### Exercise
Please write the next part of the Journey into Mystery review below, picking up after its last sentence.

### Excerpt to read
◇ ◇ ◇

Journey into Mystery #622-645 (2011-2012)
I'll keep this one short because I want to dedicate my writing energy to stuff that I'm more excited about and that warrant longer analyses, like Hickman's Fantastic Four, Aaron's Thor, and Ewing's Immortal Hulk.
The first half of this is really good. It basically follows a precocious tween version of Loki wheeling and dealing his way through the fantasy side of the Marvel Universe, playing various death gods, devils, fire giants, undead cannibalistic shieldmaidens, and fear gods against each other in order to advance the cause of his heroic older brother. It's effectively a much stronger version of the "Fear Itself" event (which I also read - it is boring and you get a much better narrative from this arc). We follow a version of Loki who is at a nadir of respect by virtue of both having recently pissed everyone off AND being comparatively disempowered to his older self, as he uses every scrap of influence he can get to turn the tide, all from behind the scenes. Each issue is also very thematically tight, and the art and narration really capture the tone of the title: it all has a very mythic quality to it.

◇ ◇ ◇

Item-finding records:
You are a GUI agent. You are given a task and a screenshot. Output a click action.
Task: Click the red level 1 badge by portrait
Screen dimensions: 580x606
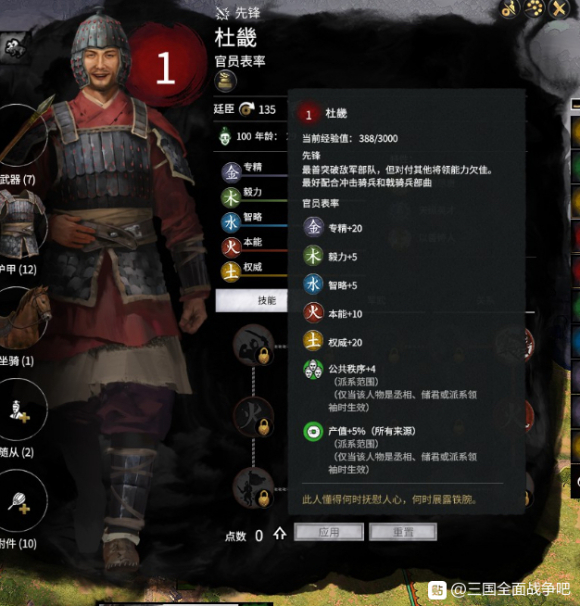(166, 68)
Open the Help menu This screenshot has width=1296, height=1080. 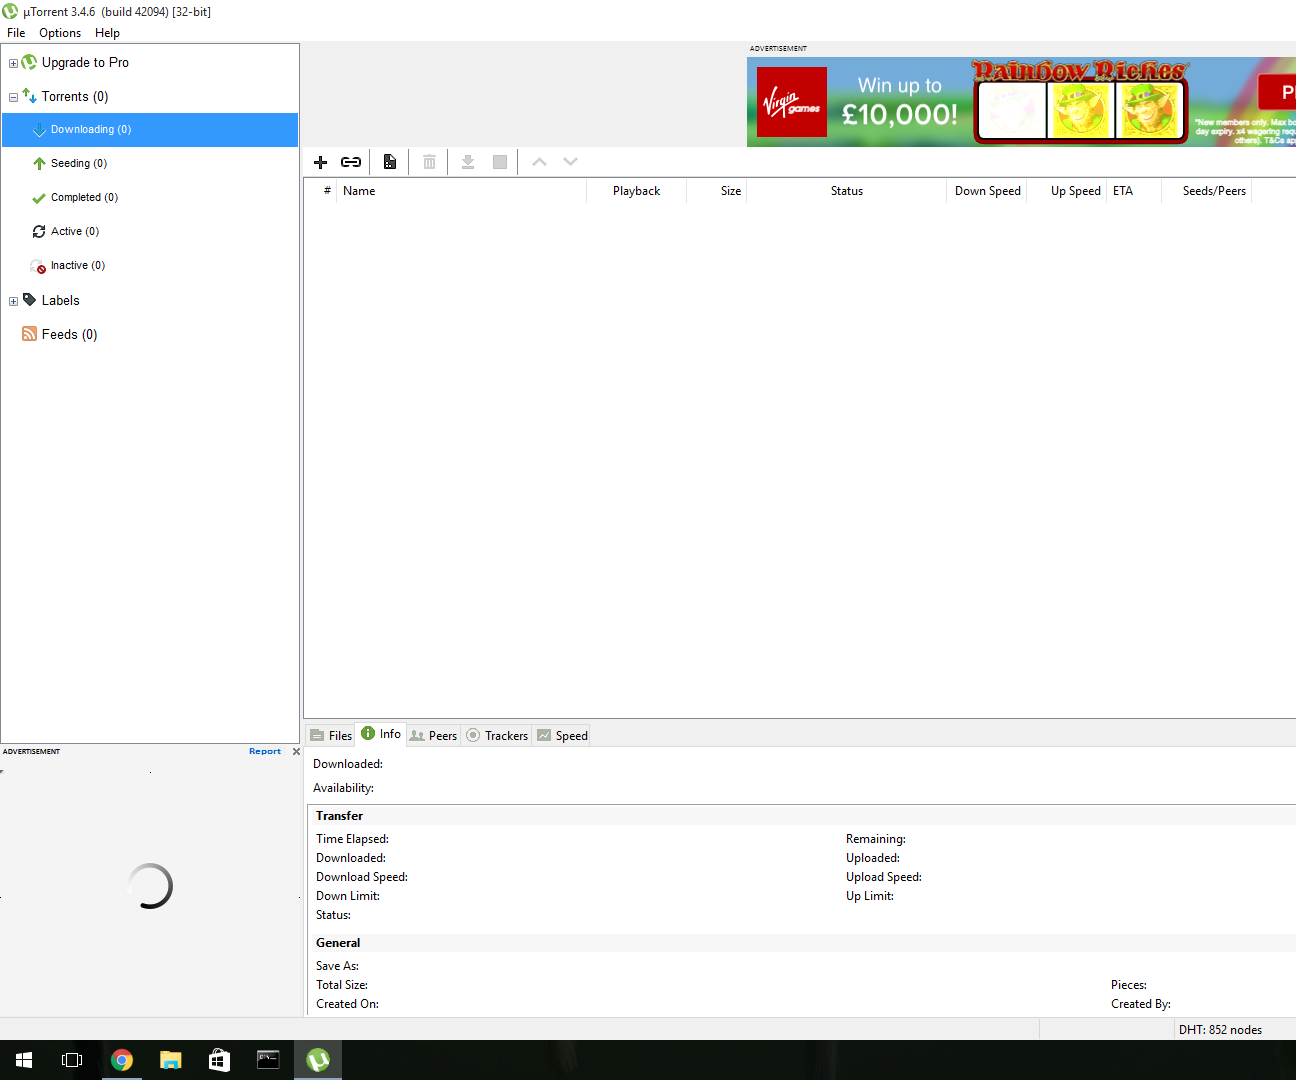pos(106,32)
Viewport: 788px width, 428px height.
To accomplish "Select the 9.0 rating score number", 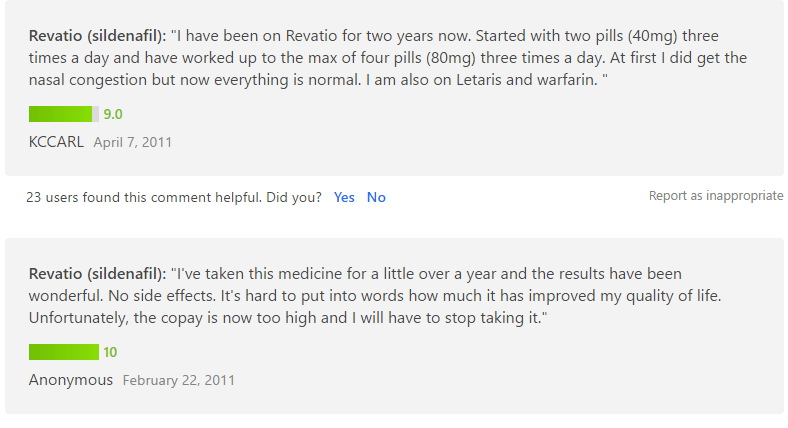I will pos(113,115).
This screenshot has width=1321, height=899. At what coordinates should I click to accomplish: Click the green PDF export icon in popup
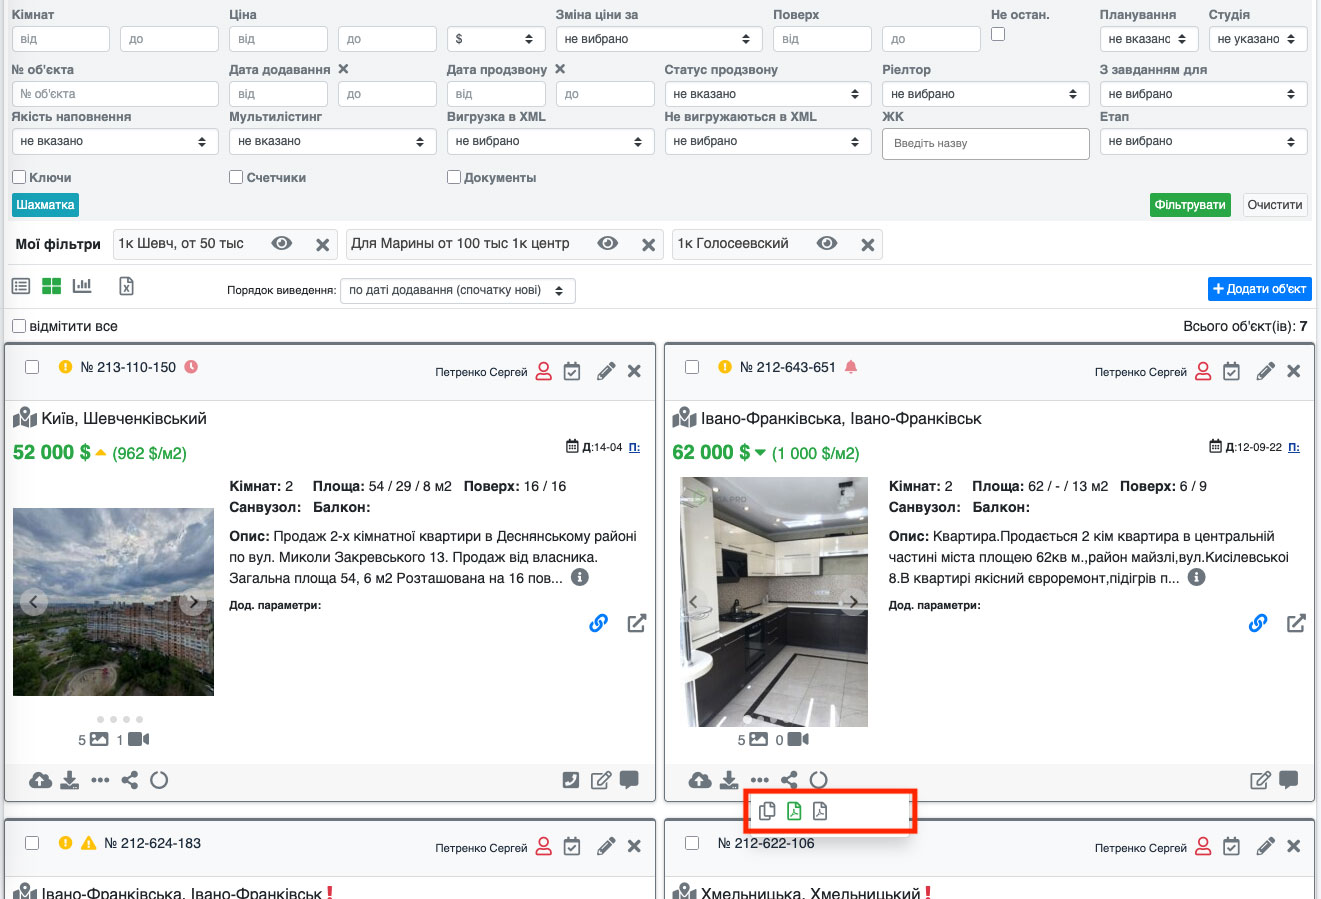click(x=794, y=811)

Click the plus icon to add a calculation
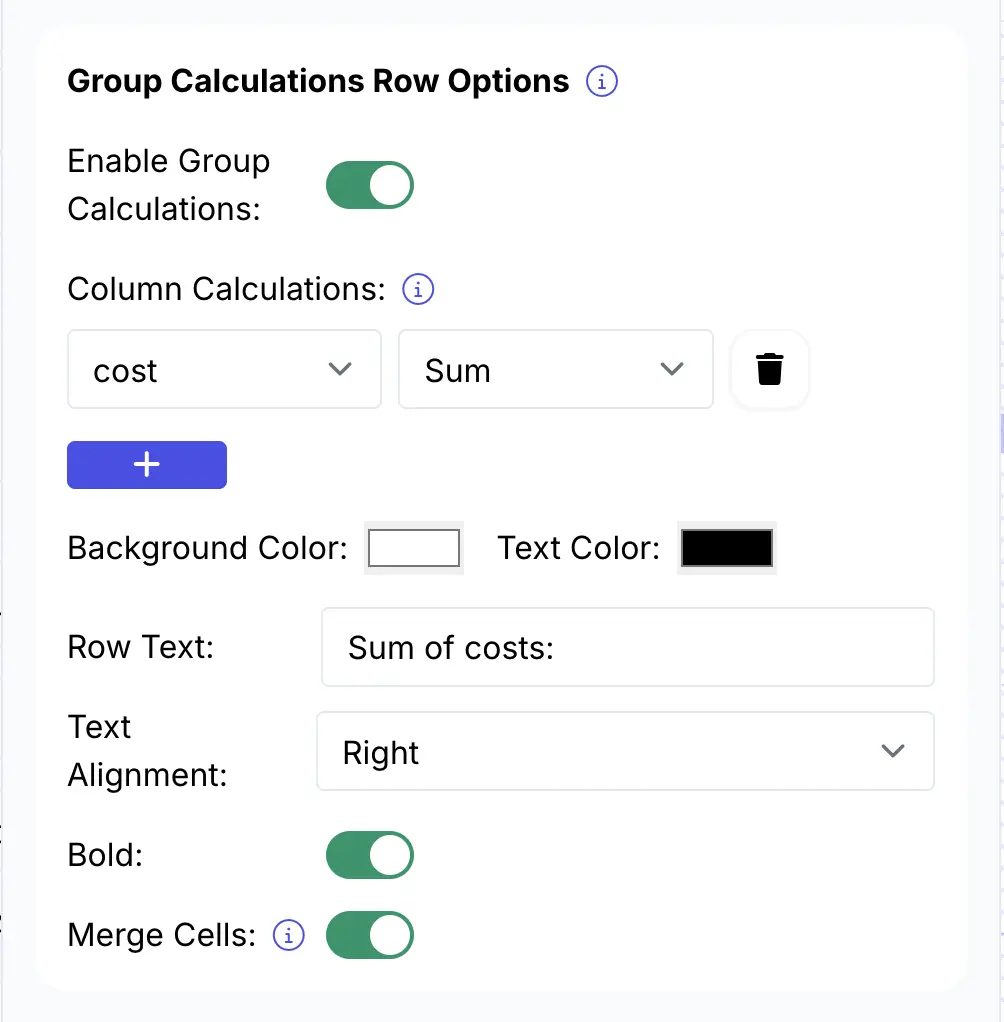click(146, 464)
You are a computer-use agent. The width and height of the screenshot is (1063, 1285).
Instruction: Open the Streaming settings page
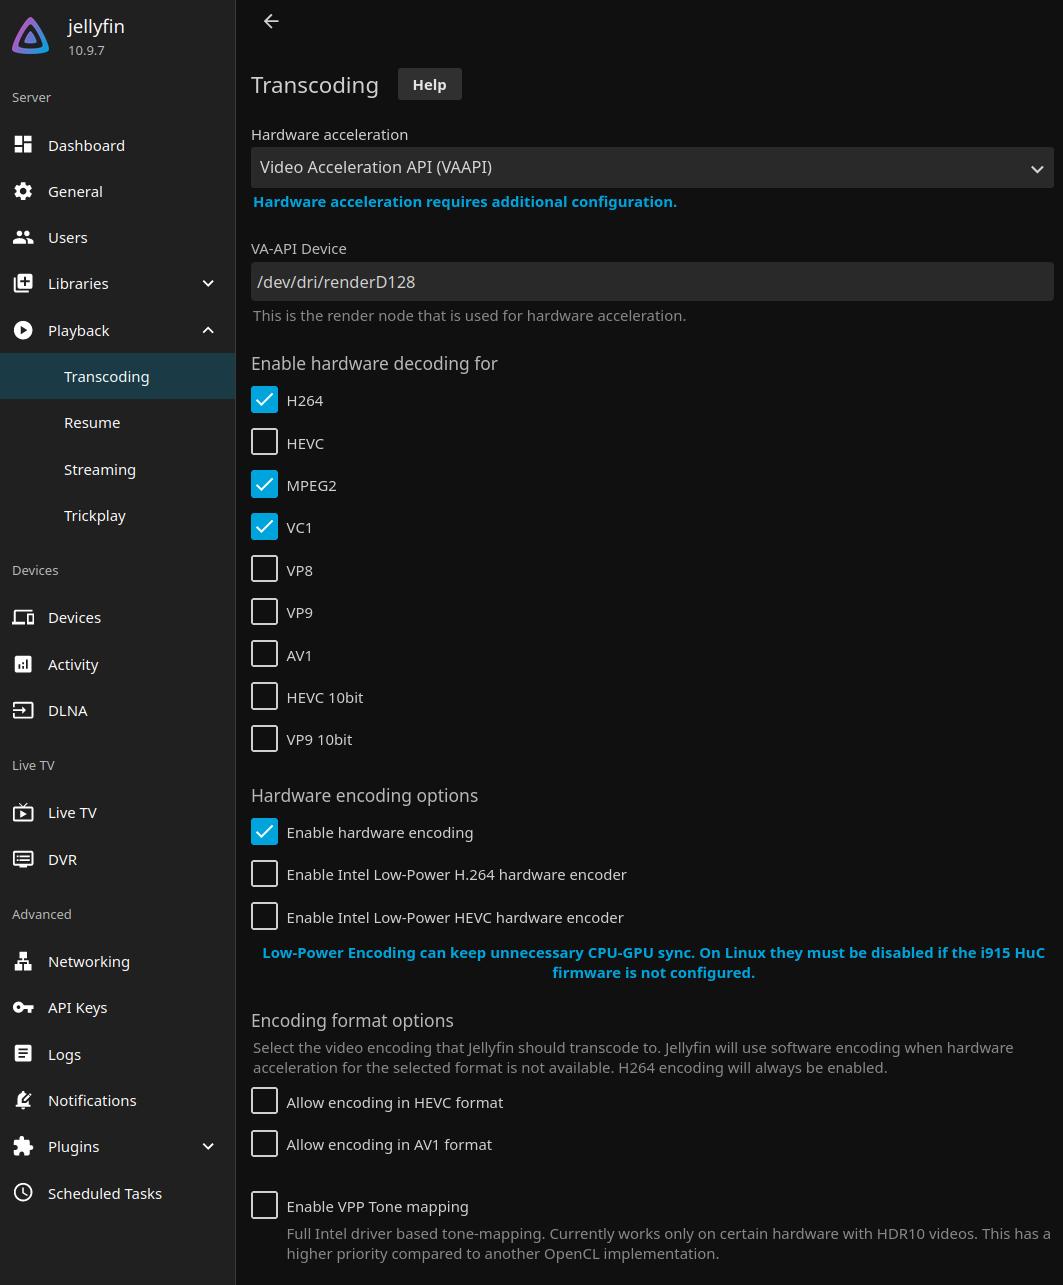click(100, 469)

◇ ◇ ◇

### Output below
It also has a cute little epilogue issue with a murderous hellhound puppy:
The second half is meant to pay off a lot of those risky deals and betrayals that Loki made in the first, in a "chickens coming home to roost" kind of way, but unfortunately it's largely unsatisfying. The main problem I have with it is the plots, which are just not very compelling and feel a lot like filler, even if they are technically advancing the main cause of Kid Loki's development. These arcs are especially frustrating because they keep ditching their own premise (Loki being blackmailed by the Asgardian All-mothers into being their secret weapon) and the previously established mythos in order to weave into crossovers with the New Mutants (?), Captain Britain (??), and Daimon Hellstrom (????). Plus, the artists that take over from Doug Braithwaite and company largely can't match his sense of tapestry-like grandeur and instead go for a more conventional, clean, "comic-book" look that feels very out of place (minus Stephanie Hans, who pencils the genuinely great conclusion of the run).
That's ultimately the real disappointment of this second half. I actually really like this character arc for Loki! It concludes very strongly, wrapping up the character's development across the run while setting things up for his next adventures, and has a nice metatextual layer about storytelling, change, codification, and deception. Every moment - even in the second half - that lets us focus on him and his relationships to Thor, Leah, Hela, the Disir, and others, I really enjoy, they're very strongly written. But the journey of getting there requires reading flabby New Mutants and mind-numbing Thor crossovers (uh-oh, fighting Surtur again!) that lack the sense of wonder that the first portion of the run had.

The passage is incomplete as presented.